◆ **Study material**
######

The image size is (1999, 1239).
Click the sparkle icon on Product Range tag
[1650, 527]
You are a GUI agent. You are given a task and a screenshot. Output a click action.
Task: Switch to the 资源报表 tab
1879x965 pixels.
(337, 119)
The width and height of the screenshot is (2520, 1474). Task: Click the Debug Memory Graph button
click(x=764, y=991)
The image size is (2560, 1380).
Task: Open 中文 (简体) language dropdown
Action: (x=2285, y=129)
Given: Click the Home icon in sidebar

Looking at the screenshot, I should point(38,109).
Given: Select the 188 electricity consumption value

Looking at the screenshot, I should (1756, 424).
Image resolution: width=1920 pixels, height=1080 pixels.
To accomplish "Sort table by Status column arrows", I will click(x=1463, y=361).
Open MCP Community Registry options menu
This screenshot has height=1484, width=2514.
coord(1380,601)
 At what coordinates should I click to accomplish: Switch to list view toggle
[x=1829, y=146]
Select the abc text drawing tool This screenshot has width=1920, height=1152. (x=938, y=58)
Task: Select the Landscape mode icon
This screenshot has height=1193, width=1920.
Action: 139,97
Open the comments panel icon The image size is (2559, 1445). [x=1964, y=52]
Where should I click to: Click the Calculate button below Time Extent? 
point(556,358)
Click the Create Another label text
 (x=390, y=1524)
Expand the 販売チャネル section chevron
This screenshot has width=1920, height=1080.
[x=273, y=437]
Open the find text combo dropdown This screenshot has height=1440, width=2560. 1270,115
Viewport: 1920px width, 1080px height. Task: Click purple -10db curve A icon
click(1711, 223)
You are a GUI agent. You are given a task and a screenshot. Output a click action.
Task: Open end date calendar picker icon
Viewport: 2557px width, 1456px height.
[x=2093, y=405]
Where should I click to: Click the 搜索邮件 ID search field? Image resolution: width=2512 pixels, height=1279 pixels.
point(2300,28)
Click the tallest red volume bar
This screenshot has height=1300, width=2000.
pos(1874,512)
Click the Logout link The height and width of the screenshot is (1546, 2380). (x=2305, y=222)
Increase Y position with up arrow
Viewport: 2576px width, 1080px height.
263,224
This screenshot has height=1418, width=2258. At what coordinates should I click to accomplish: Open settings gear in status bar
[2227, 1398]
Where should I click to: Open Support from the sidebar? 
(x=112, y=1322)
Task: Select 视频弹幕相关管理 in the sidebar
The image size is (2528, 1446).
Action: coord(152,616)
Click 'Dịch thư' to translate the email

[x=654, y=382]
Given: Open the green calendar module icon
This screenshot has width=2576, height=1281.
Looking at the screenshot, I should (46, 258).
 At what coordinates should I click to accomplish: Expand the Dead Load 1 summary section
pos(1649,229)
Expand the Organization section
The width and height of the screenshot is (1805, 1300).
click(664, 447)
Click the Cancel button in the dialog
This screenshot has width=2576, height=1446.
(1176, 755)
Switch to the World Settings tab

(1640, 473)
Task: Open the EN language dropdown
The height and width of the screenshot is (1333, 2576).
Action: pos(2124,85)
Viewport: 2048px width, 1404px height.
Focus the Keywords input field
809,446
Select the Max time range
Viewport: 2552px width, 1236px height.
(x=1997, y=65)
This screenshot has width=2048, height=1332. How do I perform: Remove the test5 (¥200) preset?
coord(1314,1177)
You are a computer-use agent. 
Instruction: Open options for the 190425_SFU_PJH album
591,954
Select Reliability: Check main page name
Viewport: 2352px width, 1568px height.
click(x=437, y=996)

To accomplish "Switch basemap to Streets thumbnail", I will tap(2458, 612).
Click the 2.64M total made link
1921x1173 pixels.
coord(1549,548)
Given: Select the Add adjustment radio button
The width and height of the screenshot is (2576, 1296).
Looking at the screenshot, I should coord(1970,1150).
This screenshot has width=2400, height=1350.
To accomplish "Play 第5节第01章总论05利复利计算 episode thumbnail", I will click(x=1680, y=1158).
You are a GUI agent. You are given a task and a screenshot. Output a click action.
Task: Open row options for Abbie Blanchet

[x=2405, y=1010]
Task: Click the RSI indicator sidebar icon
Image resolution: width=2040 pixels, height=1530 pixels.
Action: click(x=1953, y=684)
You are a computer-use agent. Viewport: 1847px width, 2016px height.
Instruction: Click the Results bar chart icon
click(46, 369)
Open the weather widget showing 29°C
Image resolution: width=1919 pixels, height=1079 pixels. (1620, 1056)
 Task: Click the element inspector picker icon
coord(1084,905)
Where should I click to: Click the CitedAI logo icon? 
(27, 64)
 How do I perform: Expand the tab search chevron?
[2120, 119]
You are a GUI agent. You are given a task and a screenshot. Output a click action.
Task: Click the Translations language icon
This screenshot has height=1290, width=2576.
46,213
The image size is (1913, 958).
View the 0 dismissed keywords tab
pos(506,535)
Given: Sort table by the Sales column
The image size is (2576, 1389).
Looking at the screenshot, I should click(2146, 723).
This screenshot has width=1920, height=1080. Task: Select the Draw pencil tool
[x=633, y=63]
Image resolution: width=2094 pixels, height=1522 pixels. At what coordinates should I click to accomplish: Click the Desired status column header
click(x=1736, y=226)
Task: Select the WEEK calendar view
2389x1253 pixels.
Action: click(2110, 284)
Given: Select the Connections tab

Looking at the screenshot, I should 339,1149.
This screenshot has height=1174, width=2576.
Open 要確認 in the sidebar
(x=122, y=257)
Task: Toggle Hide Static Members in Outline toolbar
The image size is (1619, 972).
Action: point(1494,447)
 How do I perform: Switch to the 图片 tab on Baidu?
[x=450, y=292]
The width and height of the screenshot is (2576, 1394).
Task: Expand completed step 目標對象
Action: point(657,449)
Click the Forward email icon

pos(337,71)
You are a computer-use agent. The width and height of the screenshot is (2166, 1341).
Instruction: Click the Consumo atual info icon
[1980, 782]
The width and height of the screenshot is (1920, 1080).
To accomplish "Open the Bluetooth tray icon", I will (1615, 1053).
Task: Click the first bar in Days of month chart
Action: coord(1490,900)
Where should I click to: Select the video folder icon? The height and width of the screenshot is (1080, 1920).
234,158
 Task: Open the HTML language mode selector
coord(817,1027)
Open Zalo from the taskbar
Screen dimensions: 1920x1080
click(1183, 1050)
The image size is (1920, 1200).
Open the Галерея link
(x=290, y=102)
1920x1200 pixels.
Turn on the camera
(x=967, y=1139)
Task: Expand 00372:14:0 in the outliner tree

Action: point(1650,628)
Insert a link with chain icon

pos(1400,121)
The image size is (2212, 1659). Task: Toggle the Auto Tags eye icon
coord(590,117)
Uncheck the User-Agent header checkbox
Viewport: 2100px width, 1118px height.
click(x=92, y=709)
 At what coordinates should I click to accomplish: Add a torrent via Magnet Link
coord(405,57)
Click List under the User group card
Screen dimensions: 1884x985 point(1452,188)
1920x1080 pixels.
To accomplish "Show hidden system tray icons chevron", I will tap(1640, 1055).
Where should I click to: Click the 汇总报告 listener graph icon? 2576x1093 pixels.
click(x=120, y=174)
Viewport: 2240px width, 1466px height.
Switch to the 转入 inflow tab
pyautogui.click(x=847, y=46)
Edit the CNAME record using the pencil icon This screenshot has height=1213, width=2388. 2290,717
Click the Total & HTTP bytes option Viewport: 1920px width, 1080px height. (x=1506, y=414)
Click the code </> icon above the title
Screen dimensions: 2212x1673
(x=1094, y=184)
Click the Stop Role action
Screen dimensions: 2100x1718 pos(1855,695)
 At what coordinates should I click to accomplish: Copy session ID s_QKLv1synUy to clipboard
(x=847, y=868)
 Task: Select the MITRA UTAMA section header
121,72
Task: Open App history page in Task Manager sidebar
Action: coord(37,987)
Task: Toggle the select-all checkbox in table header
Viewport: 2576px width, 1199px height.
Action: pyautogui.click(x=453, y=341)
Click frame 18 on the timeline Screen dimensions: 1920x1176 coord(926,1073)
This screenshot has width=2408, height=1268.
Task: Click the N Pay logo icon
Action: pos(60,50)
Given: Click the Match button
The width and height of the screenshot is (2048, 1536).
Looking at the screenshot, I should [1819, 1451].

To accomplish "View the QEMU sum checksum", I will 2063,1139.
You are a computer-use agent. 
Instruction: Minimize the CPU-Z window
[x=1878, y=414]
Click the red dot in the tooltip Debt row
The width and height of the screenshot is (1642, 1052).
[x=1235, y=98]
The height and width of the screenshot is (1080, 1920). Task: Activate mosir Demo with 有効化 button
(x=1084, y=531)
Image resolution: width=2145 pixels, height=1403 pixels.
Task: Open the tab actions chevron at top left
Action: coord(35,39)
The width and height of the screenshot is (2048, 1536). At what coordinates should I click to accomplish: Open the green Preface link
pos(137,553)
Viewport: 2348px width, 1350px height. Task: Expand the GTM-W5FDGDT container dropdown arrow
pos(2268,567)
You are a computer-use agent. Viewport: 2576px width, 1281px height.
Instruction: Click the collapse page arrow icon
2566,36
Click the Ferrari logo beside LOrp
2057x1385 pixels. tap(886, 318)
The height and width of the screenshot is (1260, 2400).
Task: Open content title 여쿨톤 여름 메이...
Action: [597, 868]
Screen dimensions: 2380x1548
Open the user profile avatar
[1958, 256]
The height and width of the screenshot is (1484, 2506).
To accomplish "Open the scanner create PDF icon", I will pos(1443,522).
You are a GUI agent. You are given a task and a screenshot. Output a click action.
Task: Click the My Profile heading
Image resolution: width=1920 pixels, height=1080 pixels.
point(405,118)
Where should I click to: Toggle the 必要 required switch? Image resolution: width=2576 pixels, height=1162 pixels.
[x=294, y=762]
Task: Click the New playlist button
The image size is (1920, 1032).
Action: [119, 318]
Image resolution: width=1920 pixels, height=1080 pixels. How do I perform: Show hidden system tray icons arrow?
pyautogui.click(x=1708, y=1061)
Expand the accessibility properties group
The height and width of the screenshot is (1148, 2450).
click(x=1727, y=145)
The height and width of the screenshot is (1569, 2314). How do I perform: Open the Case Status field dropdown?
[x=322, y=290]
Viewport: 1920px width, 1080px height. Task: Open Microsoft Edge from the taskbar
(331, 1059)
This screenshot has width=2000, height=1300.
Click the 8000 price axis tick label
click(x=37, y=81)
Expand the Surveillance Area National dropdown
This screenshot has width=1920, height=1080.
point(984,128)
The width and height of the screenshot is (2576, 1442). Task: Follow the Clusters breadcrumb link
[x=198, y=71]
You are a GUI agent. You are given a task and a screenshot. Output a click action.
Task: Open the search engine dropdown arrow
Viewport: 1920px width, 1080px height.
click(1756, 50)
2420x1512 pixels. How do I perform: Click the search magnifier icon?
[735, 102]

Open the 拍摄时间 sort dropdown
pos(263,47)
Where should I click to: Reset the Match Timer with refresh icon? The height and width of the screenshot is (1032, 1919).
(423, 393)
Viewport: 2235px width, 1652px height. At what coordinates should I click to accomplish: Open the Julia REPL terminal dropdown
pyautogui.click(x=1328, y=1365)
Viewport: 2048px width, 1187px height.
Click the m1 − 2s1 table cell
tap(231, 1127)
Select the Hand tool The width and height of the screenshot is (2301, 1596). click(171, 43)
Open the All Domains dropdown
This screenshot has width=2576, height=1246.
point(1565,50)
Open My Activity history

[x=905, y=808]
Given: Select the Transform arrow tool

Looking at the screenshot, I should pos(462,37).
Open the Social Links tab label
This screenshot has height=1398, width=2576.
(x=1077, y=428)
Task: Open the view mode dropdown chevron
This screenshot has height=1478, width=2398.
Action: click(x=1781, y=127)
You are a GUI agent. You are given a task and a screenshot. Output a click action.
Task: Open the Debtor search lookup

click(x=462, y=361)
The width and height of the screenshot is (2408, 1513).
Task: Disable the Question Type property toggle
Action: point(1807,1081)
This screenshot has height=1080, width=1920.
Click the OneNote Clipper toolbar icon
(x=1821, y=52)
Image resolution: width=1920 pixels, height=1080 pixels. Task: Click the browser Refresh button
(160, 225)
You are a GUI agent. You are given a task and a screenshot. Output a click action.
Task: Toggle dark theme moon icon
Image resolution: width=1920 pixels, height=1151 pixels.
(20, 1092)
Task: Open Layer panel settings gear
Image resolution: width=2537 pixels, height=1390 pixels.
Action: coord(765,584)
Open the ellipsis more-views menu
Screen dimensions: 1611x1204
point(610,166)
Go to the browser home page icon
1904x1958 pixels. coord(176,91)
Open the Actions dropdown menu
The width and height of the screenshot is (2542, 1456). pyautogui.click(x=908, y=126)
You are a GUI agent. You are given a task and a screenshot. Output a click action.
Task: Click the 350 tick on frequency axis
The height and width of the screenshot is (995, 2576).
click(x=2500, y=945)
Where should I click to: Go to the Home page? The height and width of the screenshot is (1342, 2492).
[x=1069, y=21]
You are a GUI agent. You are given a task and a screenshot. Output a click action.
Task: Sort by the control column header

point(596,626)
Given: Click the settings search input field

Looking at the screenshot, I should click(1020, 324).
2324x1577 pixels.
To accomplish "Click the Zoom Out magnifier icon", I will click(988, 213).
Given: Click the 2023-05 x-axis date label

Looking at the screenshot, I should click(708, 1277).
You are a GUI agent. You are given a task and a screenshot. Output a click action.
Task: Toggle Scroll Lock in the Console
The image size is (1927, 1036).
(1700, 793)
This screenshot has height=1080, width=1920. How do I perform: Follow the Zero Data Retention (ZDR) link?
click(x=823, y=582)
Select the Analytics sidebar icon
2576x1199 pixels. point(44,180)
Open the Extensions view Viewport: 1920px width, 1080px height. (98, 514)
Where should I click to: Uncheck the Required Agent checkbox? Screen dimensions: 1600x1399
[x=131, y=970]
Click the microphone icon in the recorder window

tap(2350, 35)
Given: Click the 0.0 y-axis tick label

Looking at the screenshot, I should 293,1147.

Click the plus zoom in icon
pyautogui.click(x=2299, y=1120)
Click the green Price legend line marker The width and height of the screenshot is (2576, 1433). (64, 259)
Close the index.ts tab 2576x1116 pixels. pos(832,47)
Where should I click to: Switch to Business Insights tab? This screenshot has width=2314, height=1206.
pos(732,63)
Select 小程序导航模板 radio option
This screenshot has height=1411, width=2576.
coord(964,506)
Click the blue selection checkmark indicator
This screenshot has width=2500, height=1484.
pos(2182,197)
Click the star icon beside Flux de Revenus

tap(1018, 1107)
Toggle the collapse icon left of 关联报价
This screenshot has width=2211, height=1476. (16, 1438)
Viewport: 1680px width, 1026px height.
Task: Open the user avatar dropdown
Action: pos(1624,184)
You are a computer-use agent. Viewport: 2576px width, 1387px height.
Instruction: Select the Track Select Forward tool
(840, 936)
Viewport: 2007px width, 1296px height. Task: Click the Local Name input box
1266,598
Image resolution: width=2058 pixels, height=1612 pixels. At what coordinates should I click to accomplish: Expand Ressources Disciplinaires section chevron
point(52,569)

######

◆ **Requirement**
Throughout the material above, report each line holding the word "indicator".

◆ **Answer box**
Task: Click the RSI indicator sidebar icon
Click the blue selection checkmark indicator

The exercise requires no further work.